╭─ SELECTED EXCERPT

During the Beijing Olympics in 2008, China shut down most API plants for almost three weeks to reduce air pollution levels and reach its “blue-sky goal,” pushing up the cost of some bulk drugs sourced solely from China.
After that, the Indian government explored the idea of building Mega Pharma Parks to produce APIs but the project was reportedly shelved due to a lack of financial assistance.
However, the most recent supply shortages have caused a rethink.
On March 21, the Indian government revived plans for Bulk Pharma Parks as part of a $1.3 billion package to boost domestic production of bulk drugs and exports.
It includes establishing three bulk drug parks with common infrastructure facilities and a production-linked incentive scheme to promote domestic production of 53 critical key starting materials, drug intermediates and APIs.
“This is a much-needed step, but we will have to see how it’s implemented at state level. In the past we have faced immense challenges for environmental clearances or accessing finance,” said Dr Kamal Vashi, Vice President of Mangalam Drugs and Organics, one of India’s API manufacturing companies.
Securing global supplies
The United States, too, has recognized the need to become more self-sufficient.
“Never again should we have to depend on the rest of the world for our essential medicines and countermeasures,” said Peter Navarro, President Trump’s economic adviser, during a press briefing last month.
Speaking about Trump’s “Buy American” executive order, he said that after this pandemic, the American government would source essential medicines, medical supplies and equipment only from American companies.
According to the US FDA, as of August 2019, only 28% of manufacturing facilities making APIs for the US market were based in America. The rest were in the EU (26%), India (18%), China (13%) and elsewhere (15%).
The push to reduce the US’s reliance on other countries for drugs has gained bipartisan support.
One democratic congresswoman has set up a working group to find ways to bring drug manufacturing back to the US, and on March 19, a small number of Congress members introduced the Protecting Our Pharmaceutical Supply Chain from China Act, calling for the purchase of APIs and finished drugs from China to stop by 2023.
However, cutting direct imports from China won’t solve the issue of US reliance, as Rosemary Gibson, an author of several medical books and senior advisor at The Hastings Center bioethics research institute, warned six months ago in Washington DC.
“India is the source of 24.5% of generic drugs sold in the US,” she said. “This appears to suggest that we don’t need to worry about generics coming from China. In fact, India is dramatically dependent on China for raw materials and chemical intermediates that are used to make active pharmaceutical ingredients.”
In short, the US will only not be reliant on China if it cuts ties with India, too.
Nicole Longo, public affairs director at pharmaceutical lobbying group PhRMA, says US plans to move all pharmaceutical manufacturing onshore vastly “underestimate the significant time, resources and other feasibility challenges and complexities involved.”
“They also ignore the strength of a robust and geographically diverse global supply chain,” she added.

╰─
╭─ RECORDS SUPPLIED

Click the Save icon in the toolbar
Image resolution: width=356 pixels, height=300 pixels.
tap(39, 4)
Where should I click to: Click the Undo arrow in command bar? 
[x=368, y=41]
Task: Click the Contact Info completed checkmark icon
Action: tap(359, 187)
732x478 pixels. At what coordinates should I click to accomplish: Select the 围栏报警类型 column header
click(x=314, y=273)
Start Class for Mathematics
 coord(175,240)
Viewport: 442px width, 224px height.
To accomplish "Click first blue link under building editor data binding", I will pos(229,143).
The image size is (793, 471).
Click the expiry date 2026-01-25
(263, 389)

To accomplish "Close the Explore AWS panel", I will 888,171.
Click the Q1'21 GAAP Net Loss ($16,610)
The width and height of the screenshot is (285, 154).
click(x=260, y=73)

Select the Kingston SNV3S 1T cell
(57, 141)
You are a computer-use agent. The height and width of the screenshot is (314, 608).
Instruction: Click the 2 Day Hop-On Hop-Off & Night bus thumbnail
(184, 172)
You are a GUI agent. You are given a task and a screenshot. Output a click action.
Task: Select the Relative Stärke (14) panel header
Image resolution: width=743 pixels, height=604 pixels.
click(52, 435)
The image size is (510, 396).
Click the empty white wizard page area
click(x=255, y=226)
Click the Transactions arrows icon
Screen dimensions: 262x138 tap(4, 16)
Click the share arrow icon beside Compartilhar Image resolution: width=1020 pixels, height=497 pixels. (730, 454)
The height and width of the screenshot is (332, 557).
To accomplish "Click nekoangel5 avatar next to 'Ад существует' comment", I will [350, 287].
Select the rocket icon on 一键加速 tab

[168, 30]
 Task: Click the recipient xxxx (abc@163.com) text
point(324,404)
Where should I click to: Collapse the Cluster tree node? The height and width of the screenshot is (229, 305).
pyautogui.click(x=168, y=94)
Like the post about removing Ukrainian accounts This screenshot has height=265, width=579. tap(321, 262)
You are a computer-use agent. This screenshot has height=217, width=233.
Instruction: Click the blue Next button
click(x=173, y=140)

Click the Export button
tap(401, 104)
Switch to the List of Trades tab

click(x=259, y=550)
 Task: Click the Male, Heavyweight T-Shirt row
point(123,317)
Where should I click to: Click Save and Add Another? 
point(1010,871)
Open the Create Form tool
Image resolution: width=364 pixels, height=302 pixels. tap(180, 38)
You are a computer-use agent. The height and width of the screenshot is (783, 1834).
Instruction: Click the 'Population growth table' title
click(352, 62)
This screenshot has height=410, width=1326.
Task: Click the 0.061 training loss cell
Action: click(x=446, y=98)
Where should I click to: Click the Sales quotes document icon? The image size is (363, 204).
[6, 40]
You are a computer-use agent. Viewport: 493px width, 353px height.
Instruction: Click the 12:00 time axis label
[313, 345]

╰─

#### TASK LIST
• 1. Answer these questions from the excerpt on pharmaceutical supply chains:
(a) For how long did China shut down most API plants during the 2008 Beijing Olympics?
(b) How many bulk drug parks does the Indian government's $1.3 billion package include?
(c) According to the US FDA, what percentage of manufacturing facilities making APIs for the US market were in India as of August 2019?
• 2. Change "bipartisan support" to "broad support" in the passage of the pharmaceutical supply excerpt that begins at the words "The push to" and stops after "stop by 2023.", and write out that passage.

#### EXERCISE RESULTS
• 1.
(a) Almost three weeks.
(b) Three.
(c) 18%.

• 2.
The push to reduce the US’s reliance on other countries for drugs has gained broad support.
One democratic congresswoman has set up a working group to find ways to bring drug manufacturing back to the US, and on March 19, a small number of Congress members introduced the Protecting Our Pharmaceutical Supply Chain from China Act, calling for the purchase of APIs and finished drugs from China to stop by 2023.